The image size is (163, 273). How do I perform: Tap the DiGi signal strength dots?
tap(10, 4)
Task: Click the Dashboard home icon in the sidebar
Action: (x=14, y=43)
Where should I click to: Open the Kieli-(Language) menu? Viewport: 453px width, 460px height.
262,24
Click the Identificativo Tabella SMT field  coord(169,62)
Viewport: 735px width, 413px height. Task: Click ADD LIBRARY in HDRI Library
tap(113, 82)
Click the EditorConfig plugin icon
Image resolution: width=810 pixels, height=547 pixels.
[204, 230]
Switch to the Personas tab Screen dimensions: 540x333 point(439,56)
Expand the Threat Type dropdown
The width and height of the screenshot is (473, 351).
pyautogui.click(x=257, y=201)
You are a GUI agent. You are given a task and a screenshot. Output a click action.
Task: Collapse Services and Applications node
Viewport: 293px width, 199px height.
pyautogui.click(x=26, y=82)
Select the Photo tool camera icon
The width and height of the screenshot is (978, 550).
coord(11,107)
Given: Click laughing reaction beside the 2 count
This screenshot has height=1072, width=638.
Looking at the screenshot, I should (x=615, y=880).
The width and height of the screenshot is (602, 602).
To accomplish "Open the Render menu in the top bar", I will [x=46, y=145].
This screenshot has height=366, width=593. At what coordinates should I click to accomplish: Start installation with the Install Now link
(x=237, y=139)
·····
■ Required action: Give again, exactly as written, the lines running from the first line of the data above through the line that contains "Click the Identificativo".

■ Written response:
The image size is (163, 273). How do I perform: Tap the DiGi signal strength dots?
tap(10, 4)
Task: Click the Dashboard home icon in the sidebar
Action: (x=14, y=43)
Where should I click to: Open the Kieli-(Language) menu? Viewport: 453px width, 460px height.
262,24
Click the Identificativo Tabella SMT field  coord(169,62)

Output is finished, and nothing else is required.